Board reviews procurement items and banking-services solicitation; procurement staff explain scoring rubric

Muscogee County School District Board (work session) · January 13, 2026

Get AI-powered insights, summaries, and transcripts

Subscribe
AI-Generated Content: All content on this page was generated by AI to highlight key points from the meeting. For complete details and context, we recommend watching the full video. so we can fix them.

Summary

Finance committee presented multiple purchase exceptions (Gold Book $65,450; psychological services up to $125,000; seating and technology purchases) and described a banking-services RFP evaluation that recommended continuing with the incumbent after a limited bidder response and a weighted rubric.

The finance committee reviewed a set of procurement and budget items and spent substantial time on a competitive solicitation for district banking services.

Items presented included a partial district membership for Inomi Inc. (Gold Book) costing $65,450 for up to 110 users, a recommended increase to a purchase order for psychological services (Odell Vining) not to exceed $125,000 to meet demand for services required under IDEA, and bids for event chairs (Schools Specialty) that would raise total expenditures for that vendor to $76,915 if approved.

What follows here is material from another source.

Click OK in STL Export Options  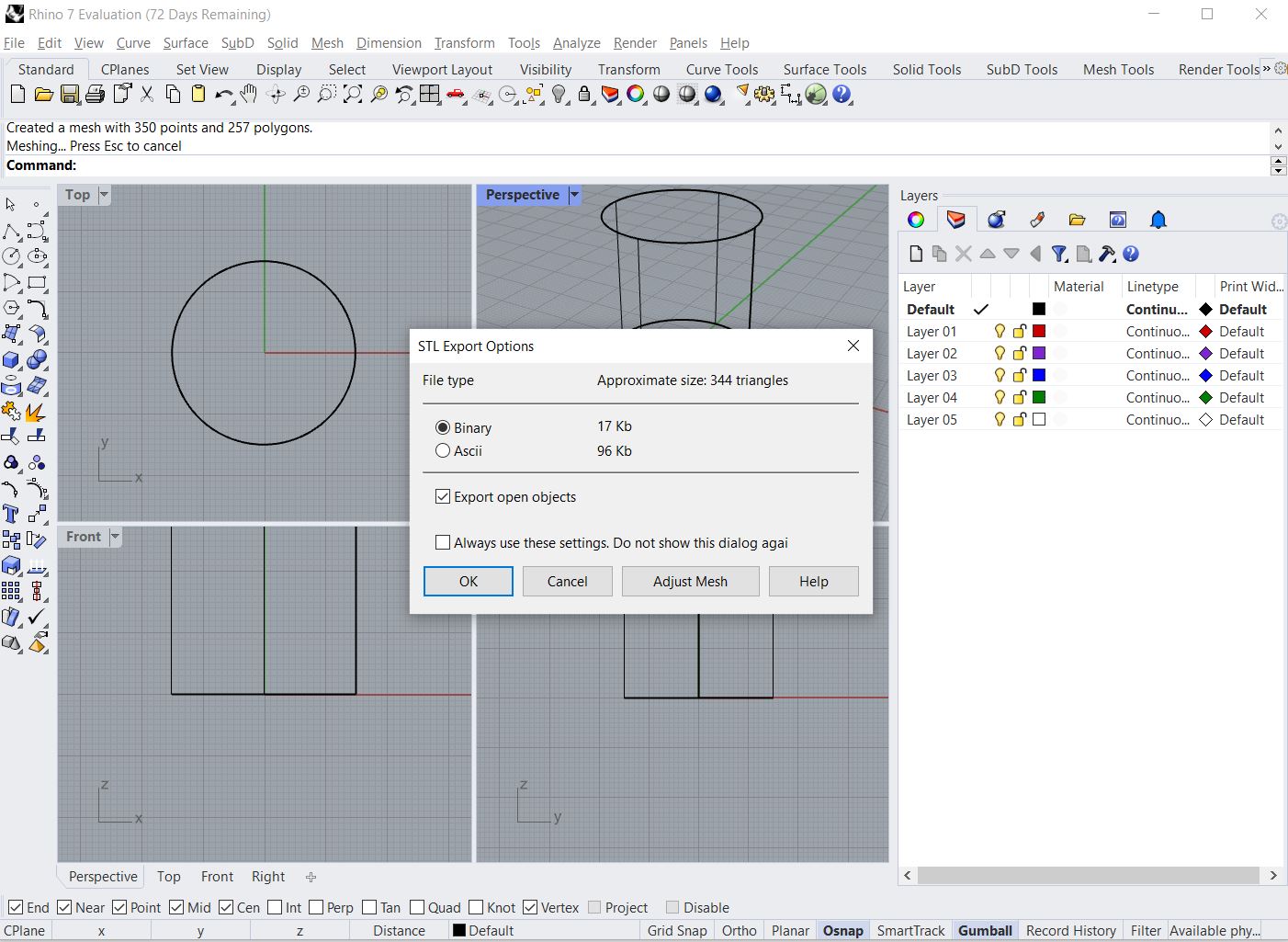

Procurement senior director Edwin Joseph explained the district’s evaluation rubric for the banking solicitation: the technical evaluation uses three weighted categories, a 600-point technical base scaled by category weights, and evaluators rate sections 1–10; averages and weighted multipliers produce an aggregated score. “The rubrics actually… there’s like something called, like, a weight average,” Joseph said, summarizing the scoring method.

Board members noted only two timely bank responses and asked about how a possible bank merger would affect contract performance; procurement staff said contracts are reviewed annually and can be re-bid if significant changes occur. Members also asked clarifying operational questions about procurement, p-card arrangements and where specific purchased items (for instance, AED cabinets or defibrillators) would be housed.

No formal contract award vote was recorded during the work session; staff said recommended awards and contract documents will return to the board for formal approval at upcoming meetings.